In our study, the absolute risks of pancreatic cancer were similar for BRCA1 and BRCA2 carriers; in other studies, the risks for BRCA2 carriers exceeded that for BRCA1 carriers. In particular, the Breast Cancer Linkage Consortium (BCLC) reported a 2.2-fold increase in the risk of pancreatic cancer among BRCA1 mutation carriers (P=0.004) (Thompson et al, 2002) and a 3.5-fold increase in the risk of pancreatic cancer was reported in the BRCA2 carriers (P=0.0012) (The Breast Cancer Linkage Consortium, 1999).

We measured survival in the pancreatic patients recorded in the pedigrees for the families in the data set. We did not have the mutation status of the cancers observed in relatives and a proportion of these will likely not carry the familial BRCA mutation. We observed a poor overall survival in both men and women with a BRCA1 mutation or a BRCA2 mutation. The average time from diagnosis to death was 1 year for both groups and the 5-year survival was 5% for BRCA1 carriers and 4% for BRCA2 carriers. The poor survival in our cohort is similar to that of the general population, where the 5-year survival is 6% (Canadian Cancer Society, 2010).

Our study has a number of limitations pertaining to both the estimation of the incidence and overall survival. Our cohort study includes only women and therefore we cannot estimate the incidence of pancreatic cancer in males. The number of incidence cases was relatively small (eight) and this limits the precision of the risk estimates, especially for subgroups. To record overall survival, we obtained the age of diagnosis and death on the patients with pancreatic cancer from the review of family pedigrees based on the probands interview. Moreover, it was not possible to review the pathology reports to confirm the diagnosis in the relatives. Some patients may have died of causes other than the pancreatic cancer, but this number is likely to be small.
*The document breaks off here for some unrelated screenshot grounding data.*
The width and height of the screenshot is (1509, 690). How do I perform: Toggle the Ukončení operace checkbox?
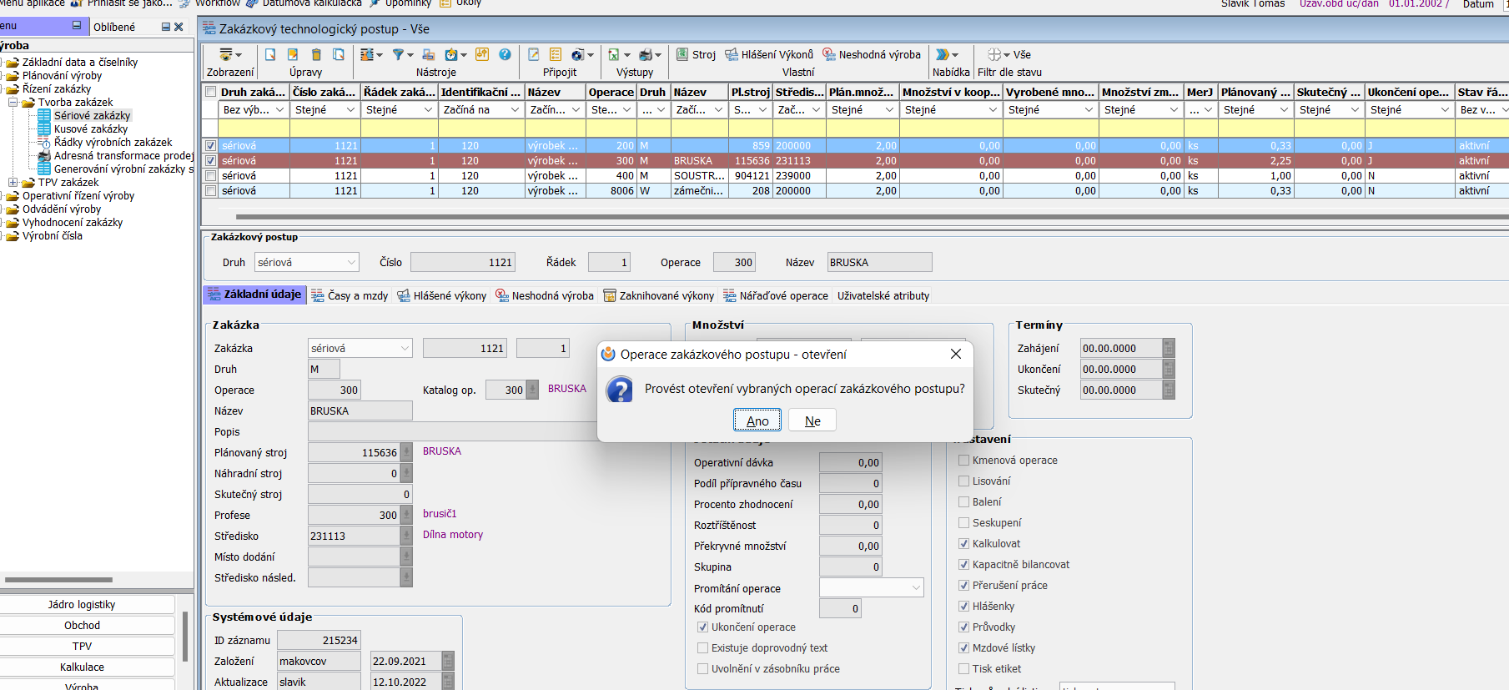click(x=702, y=627)
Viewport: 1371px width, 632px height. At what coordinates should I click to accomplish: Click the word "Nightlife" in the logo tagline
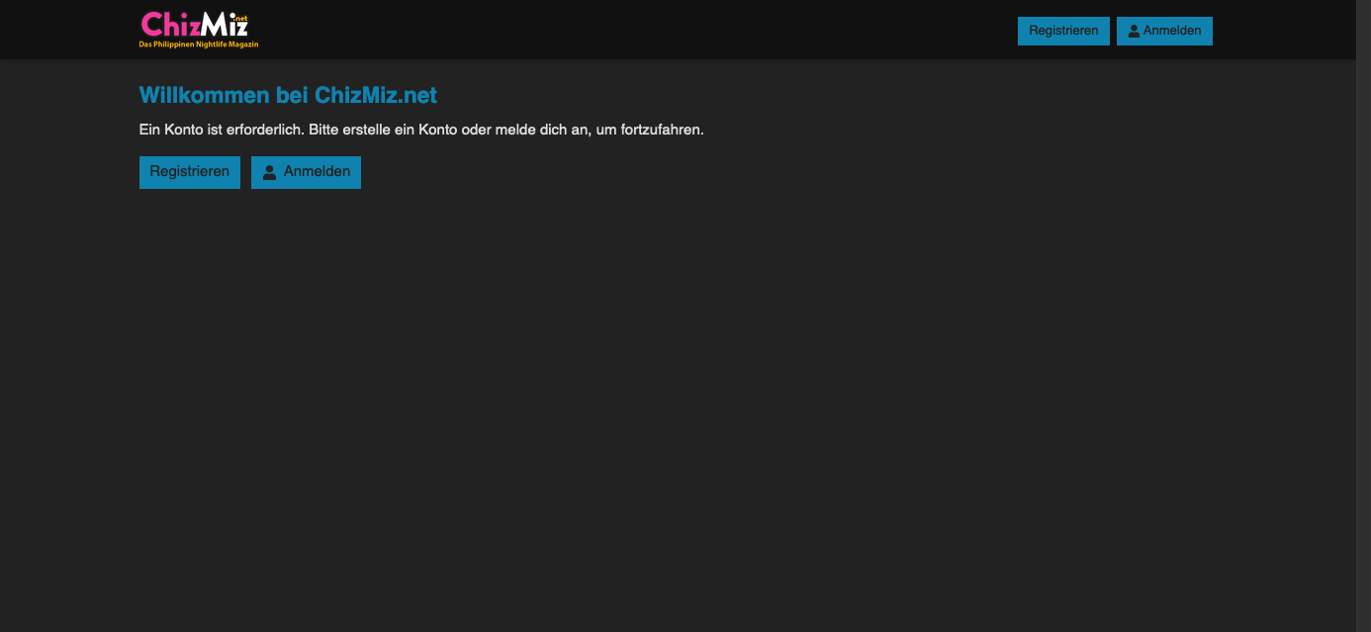(x=212, y=45)
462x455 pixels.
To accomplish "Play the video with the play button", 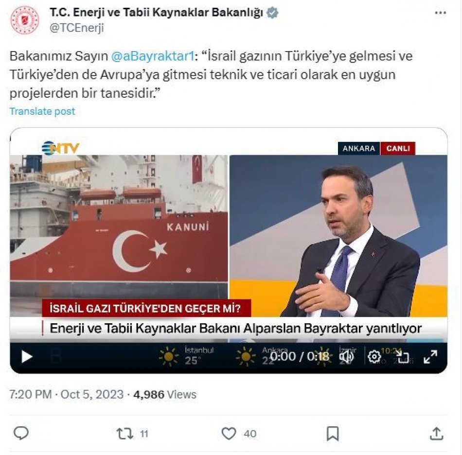I will [x=27, y=357].
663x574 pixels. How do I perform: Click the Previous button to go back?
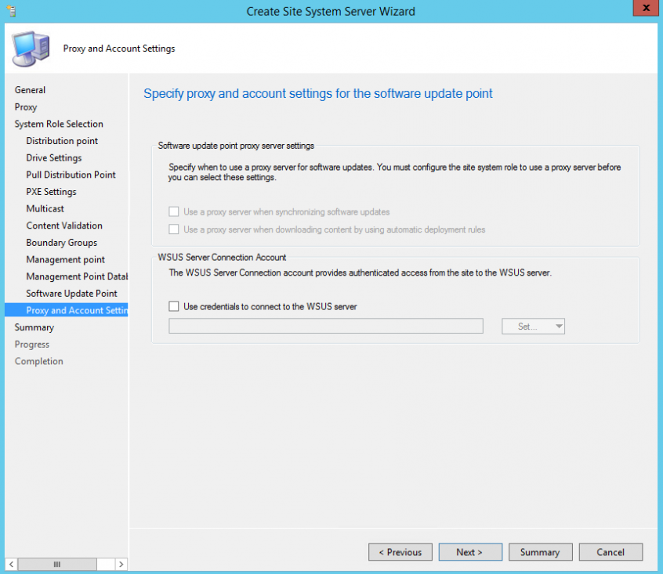point(400,551)
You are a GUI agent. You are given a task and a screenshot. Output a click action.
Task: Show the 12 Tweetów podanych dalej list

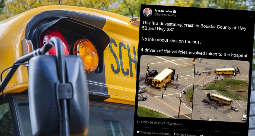click(153, 133)
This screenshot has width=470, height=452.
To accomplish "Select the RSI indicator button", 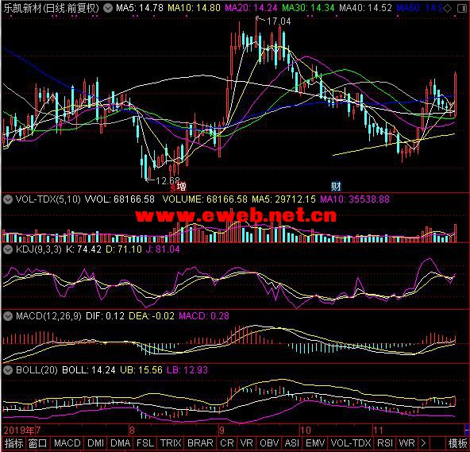I will pyautogui.click(x=384, y=443).
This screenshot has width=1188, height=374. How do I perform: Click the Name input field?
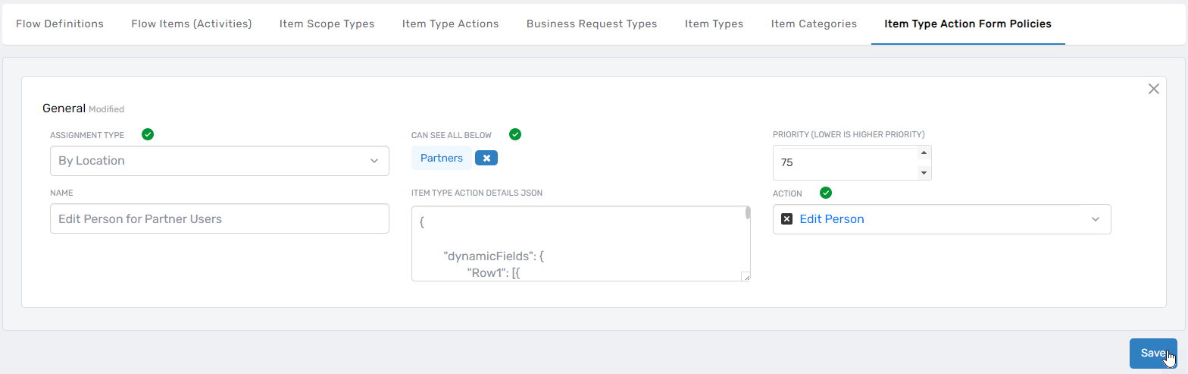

Our study has implications for the planning of a screening programme for pancreatic cancer in men and women with a BRCA1 or BRCA2 mutation. The estimated annual incidence rate for women over the age of 50 was 0.04% for BRCA1 and BRCA2 carriers, and the results of our study do not support the adoption of a screening policy (if we were to screen 1000 carriers annually for 10 years, we would expect to detect approximately four pancreatic cancers). Among women with a mutation and a first-degree relative with pancreatic cancer the risk was much higher (annual risk=1.0%). The high relative risk for women with a family history was based on only two incident cases (one with a mutation in BRCA1 and one in BRCA2) and the confidence limits are wide. However, this observation suggests that there may be modifying genes associated with the development of pancreatic cancer in these families. Furthermore, it has not yet been shown that screening for pancreatic cancer is associated with a reduction in mortality from the disease and screening should not be recommended outside of clinical trials.

The poor survival observed among pancreatic cancer patients in these families does not appear to be different from that of patients in the general population and emphasises the need for better prevention strategies and novel chemotherapies. It is possible that some drugs (e.g., cisplatinum) might potentially benefit specifically BRCA1 and BRCA2 carriers diagnosed with pancreatic cancer (van der Heijden et al, 2005; Lowery et al, 2011) and clinical trials are indicated.